* _WHAT IS NEEDED_:
When you reach the line with "Grade 6 Interactive Math W4L4 (112, 265)" in the listing below, transcribe it and each line after it up to and including the line with "ረ-ሮ አረፍተ ነገር (ረ-ሮ in Sentences) (102, 795)", exactly and with nothing else.

* _DATA TO EXAMINE_:
=== Begin Enclosure ===

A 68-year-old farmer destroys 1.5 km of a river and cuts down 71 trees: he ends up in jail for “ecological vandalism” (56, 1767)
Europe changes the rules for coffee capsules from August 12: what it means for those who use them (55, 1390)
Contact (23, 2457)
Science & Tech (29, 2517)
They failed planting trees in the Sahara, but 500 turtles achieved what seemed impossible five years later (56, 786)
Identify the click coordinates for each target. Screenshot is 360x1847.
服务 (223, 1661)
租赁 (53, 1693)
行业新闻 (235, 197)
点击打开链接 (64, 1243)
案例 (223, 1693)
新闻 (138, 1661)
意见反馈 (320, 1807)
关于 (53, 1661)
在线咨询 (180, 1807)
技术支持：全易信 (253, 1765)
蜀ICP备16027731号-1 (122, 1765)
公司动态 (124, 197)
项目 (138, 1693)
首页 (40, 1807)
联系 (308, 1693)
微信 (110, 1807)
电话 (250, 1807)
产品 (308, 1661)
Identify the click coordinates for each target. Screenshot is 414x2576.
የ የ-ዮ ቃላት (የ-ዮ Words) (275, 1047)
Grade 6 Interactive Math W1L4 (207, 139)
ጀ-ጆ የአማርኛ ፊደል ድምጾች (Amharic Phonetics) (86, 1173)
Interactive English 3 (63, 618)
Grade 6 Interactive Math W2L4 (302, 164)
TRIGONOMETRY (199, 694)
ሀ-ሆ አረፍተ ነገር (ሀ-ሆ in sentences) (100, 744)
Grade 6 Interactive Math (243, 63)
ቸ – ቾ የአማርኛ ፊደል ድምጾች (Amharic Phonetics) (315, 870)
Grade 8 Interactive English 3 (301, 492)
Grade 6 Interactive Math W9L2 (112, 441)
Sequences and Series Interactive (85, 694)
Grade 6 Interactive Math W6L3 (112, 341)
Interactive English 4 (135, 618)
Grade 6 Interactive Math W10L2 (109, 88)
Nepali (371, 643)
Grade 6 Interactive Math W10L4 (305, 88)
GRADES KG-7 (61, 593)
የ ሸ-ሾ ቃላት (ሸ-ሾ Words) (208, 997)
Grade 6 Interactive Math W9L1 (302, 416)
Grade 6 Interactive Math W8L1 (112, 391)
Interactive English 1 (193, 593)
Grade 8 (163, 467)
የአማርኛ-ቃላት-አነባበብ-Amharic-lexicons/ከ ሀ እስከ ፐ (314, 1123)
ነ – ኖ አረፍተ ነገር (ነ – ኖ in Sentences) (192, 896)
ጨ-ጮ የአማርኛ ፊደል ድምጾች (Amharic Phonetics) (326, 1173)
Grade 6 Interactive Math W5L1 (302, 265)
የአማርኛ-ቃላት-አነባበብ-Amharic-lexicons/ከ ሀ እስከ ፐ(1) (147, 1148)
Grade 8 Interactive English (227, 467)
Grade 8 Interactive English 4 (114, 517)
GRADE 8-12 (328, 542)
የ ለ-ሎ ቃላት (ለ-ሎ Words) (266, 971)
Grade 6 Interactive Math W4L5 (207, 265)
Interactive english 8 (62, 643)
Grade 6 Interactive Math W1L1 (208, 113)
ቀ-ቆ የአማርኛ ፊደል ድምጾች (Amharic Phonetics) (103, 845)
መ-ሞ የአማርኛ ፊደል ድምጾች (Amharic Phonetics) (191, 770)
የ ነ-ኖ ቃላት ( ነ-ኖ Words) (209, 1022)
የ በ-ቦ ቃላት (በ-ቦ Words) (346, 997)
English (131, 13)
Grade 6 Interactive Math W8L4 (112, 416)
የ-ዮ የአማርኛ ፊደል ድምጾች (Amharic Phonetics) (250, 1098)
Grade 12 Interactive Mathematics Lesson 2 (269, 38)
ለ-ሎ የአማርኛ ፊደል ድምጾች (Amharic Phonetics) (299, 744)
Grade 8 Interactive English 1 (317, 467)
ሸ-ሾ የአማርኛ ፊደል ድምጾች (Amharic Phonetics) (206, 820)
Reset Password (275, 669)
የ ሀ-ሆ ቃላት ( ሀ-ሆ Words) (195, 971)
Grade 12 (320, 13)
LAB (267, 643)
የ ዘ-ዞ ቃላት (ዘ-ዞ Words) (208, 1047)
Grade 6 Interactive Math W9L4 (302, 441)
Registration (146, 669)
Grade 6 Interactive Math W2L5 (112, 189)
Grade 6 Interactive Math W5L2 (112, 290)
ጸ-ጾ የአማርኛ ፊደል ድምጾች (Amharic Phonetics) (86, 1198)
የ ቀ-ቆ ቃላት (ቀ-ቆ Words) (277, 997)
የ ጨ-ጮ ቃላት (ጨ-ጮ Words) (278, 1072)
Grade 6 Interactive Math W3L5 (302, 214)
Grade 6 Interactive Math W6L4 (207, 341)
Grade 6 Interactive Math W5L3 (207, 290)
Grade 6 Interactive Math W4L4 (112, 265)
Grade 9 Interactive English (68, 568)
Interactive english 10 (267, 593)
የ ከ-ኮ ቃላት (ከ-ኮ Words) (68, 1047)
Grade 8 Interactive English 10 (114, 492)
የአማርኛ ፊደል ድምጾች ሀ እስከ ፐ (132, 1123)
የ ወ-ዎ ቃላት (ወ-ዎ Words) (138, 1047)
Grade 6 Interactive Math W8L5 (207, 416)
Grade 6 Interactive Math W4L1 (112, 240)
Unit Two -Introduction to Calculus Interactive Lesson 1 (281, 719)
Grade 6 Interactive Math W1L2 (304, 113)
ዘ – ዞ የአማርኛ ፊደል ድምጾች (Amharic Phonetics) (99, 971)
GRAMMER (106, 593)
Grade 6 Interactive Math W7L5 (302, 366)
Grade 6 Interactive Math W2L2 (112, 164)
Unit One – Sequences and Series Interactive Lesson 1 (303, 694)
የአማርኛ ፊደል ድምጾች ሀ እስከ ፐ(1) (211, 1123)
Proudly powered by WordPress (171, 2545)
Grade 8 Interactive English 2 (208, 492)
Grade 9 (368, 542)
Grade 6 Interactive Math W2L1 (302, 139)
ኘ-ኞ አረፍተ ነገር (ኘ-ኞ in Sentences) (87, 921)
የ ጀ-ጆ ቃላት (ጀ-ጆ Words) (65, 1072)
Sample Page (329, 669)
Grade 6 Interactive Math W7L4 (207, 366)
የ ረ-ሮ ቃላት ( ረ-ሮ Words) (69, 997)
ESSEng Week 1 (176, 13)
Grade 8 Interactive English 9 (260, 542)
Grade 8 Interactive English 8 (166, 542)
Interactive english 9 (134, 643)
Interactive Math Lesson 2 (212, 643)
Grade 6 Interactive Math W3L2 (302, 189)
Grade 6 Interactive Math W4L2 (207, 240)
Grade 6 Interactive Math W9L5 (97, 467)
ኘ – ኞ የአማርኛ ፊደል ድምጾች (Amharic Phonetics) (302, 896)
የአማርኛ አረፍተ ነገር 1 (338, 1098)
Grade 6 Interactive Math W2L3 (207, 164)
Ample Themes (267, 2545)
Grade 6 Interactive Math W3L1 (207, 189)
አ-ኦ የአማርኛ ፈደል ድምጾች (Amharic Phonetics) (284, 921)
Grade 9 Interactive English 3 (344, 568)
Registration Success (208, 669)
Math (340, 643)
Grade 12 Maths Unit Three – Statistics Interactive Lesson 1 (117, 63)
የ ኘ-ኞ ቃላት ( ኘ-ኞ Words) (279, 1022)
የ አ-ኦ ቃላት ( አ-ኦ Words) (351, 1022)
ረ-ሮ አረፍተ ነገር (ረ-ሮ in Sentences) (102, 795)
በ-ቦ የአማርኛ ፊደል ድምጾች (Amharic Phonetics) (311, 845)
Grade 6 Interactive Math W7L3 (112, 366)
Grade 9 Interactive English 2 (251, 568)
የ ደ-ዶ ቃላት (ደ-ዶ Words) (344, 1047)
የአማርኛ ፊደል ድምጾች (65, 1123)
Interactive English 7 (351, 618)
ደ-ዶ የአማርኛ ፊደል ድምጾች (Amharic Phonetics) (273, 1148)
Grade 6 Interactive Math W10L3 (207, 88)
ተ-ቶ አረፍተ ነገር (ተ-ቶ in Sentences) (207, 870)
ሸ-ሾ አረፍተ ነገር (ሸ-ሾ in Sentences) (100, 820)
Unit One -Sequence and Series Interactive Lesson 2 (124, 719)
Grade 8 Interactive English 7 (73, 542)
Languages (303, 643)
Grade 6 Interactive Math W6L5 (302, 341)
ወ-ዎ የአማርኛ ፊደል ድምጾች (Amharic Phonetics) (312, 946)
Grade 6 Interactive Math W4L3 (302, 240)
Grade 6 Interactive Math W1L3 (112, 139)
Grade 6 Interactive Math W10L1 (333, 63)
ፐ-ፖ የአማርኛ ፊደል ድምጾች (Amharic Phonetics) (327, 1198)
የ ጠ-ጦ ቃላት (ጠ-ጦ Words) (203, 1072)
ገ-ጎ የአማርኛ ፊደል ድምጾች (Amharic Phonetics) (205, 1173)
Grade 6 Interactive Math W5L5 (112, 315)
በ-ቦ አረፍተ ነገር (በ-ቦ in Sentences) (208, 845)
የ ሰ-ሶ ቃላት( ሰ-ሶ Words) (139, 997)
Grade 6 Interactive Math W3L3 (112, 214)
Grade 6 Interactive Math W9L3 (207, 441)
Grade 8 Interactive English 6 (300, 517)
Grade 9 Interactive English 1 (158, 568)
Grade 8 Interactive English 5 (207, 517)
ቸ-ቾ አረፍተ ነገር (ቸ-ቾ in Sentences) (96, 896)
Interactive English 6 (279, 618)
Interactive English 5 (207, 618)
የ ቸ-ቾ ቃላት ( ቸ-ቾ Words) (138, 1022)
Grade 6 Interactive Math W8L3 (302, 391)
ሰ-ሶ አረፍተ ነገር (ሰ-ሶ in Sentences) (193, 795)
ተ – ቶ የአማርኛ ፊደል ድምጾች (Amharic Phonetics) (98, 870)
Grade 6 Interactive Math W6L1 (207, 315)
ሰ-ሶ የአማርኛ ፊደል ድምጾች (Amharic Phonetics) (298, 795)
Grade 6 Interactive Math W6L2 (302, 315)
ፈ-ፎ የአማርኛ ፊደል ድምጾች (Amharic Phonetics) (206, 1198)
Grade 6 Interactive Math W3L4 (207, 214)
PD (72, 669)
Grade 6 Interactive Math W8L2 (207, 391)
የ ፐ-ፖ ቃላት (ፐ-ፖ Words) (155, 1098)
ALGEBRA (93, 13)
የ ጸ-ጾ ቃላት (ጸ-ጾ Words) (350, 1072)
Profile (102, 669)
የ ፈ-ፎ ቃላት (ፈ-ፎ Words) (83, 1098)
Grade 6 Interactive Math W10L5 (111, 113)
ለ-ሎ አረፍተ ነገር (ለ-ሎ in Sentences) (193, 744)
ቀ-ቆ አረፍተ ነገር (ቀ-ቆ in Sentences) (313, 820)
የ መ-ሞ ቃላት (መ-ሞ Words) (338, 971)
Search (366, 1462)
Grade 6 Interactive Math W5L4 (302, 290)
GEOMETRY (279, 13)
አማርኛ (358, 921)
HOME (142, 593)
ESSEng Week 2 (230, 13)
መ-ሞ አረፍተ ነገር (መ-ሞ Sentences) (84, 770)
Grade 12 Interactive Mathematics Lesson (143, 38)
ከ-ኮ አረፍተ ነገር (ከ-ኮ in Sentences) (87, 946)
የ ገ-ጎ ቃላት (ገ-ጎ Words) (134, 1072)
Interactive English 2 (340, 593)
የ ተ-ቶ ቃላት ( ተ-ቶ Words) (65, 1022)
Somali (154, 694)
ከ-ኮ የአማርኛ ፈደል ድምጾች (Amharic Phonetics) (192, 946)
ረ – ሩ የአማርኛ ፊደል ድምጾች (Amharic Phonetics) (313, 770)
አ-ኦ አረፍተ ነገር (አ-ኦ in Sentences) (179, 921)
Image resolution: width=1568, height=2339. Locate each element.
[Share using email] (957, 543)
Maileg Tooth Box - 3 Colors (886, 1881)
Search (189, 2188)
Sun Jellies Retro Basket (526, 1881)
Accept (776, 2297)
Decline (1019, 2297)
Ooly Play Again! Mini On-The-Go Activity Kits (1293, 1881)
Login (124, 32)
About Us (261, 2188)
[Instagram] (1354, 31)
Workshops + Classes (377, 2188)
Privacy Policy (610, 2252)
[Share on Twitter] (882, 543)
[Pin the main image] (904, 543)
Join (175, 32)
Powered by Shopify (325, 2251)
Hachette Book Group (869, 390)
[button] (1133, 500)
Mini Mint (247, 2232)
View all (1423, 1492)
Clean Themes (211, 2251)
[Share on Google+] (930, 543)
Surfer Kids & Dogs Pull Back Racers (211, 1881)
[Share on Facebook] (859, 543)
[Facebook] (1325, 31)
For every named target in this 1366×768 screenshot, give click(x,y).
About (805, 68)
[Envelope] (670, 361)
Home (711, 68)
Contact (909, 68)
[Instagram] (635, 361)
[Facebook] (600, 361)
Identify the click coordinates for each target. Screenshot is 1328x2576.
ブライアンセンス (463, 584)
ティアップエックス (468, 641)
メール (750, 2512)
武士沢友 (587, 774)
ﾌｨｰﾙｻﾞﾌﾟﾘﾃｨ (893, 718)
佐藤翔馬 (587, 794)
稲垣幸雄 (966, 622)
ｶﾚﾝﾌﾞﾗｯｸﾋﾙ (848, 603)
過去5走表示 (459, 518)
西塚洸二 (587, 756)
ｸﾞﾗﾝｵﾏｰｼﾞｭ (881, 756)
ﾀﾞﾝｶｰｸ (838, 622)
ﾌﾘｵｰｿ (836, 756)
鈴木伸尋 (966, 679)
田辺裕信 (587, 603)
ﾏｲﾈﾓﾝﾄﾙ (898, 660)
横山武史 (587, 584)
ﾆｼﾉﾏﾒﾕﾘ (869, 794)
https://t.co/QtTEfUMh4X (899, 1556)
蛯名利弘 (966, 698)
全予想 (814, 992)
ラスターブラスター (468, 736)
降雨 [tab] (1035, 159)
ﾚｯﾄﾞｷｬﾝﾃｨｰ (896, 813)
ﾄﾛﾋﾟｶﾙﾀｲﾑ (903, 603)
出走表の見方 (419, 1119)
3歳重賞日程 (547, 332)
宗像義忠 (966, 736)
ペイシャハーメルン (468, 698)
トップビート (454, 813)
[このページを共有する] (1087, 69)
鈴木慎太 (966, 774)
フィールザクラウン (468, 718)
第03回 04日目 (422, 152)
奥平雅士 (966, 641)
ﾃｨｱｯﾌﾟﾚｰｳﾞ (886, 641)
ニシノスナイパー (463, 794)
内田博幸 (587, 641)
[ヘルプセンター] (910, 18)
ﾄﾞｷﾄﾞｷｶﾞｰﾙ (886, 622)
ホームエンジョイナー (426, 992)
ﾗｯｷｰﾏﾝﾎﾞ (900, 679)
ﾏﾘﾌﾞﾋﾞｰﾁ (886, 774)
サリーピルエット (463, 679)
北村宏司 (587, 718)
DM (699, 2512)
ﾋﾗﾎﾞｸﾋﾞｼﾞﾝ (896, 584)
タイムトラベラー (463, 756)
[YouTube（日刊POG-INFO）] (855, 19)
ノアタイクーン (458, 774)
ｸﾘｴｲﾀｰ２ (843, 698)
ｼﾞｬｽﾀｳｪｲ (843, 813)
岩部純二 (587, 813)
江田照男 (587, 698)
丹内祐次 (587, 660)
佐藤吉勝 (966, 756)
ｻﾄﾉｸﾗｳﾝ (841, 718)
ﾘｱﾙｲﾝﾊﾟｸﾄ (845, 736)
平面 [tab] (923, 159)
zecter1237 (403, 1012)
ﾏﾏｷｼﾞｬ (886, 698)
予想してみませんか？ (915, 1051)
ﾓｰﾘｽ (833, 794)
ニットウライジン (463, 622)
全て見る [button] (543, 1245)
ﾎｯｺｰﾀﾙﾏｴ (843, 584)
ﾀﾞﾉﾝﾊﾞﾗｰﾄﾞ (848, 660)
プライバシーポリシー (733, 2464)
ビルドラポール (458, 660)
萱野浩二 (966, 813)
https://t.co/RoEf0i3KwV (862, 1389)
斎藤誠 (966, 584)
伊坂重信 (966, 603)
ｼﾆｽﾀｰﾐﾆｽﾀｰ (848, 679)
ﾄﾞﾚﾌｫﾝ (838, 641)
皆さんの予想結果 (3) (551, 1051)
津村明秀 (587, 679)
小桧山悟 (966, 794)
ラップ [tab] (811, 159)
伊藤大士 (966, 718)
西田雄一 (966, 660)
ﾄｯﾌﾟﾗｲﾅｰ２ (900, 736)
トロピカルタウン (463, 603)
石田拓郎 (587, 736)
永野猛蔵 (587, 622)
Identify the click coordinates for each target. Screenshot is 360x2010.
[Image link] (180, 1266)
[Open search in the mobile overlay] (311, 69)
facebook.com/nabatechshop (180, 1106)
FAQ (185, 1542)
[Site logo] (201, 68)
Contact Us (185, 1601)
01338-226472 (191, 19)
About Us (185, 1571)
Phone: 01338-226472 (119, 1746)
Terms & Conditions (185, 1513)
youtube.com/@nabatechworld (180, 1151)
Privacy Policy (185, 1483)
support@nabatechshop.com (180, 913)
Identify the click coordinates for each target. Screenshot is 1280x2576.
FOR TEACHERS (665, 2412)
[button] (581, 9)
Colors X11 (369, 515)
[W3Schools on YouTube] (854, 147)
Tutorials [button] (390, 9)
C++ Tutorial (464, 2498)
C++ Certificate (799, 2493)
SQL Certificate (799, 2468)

=== End Enclosure ===

* _WRITTEN SOLUTION_:
Grade 6 Interactive Math W4L4 (112, 265)
Grade 9 Interactive English (68, 568)
Interactive english 10 (267, 593)
የ ከ-ኮ ቃላት (ከ-ኮ Words) (68, 1047)
Grade 8 Interactive English 10 (114, 492)
የአማርኛ ፊደል ድምጾች ሀ እስከ ፐ (132, 1123)
የ ወ-ዎ ቃላት (ወ-ዎ Words) (138, 1047)
Grade 6 Interactive Math W8L5 (207, 416)
Grade 6 Interactive Math W4L1 (112, 240)
Unit Two -Introduction to Calculus Interactive Lesson 1 (281, 719)
Grade 6 Interactive Math W1L2 (304, 113)
ዘ – ዞ የአማርኛ ፊደል ድምጾች (Amharic Phonetics) (99, 971)
GRAMMER (106, 593)
Grade 6 Interactive Math W7L5 (302, 366)
Grade 6 Interactive Math W2L2 (112, 164)
Unit One – Sequences and Series Interactive Lesson 1 (303, 694)
የአማርኛ ፊደል ድምጾች ሀ እስከ ፐ(1) (211, 1123)
Proudly powered by WordPress (171, 2545)
Grade 8 Interactive English 2 (208, 492)
Grade 9 (368, 542)
Grade 6 Interactive Math W2L1 (302, 139)
ኘ-ኞ አረፍተ ነገር (ኘ-ኞ in Sentences) (87, 921)
የ ጀ-ጆ ቃላት (ጀ-ጆ Words) (65, 1072)
Sample Page (329, 669)
Grade 6 Interactive Math W7L4 (207, 366)
የ ረ-ሮ ቃላት ( ረ-ሮ Words) (69, 997)
ESSEng Week 1 (176, 13)
Grade 8 Interactive English 9 (260, 542)
Grade 8 Interactive English 8 (166, 542)
Interactive english 9 (134, 643)
Interactive Math Lesson 2 (212, 643)
Grade 6 Interactive Math W3L2 (302, 189)
Grade 6 Interactive Math W4L2 (207, 240)
Grade 6 Interactive Math W9L5 (97, 467)
ኘ – ኞ የአማርኛ ፊደል ድምጾች (Amharic Phonetics) (302, 896)
የአማርኛ አረፍተ ነገር 1 (338, 1098)
Grade 6 Interactive Math W2L3 (207, 164)
Ample Themes (267, 2545)
Grade 6 Interactive Math W3L1 (207, 189)
አ-ኦ የአማርኛ ፈደል ድምጾች (Amharic Phonetics) (284, 921)
Grade 9 Interactive English 3 (344, 568)
Registration Success (208, 669)
Math (340, 643)
Grade 12 Maths Unit Three – Statistics Interactive Lesson 1 (117, 63)
የ ኘ-ኞ ቃላት ( ኘ-ኞ Words) (279, 1022)
የ አ-ኦ ቃላት ( አ-ኦ Words) (351, 1022)
ረ-ሮ አረፍተ ነገር (ረ-ሮ in Sentences) (102, 795)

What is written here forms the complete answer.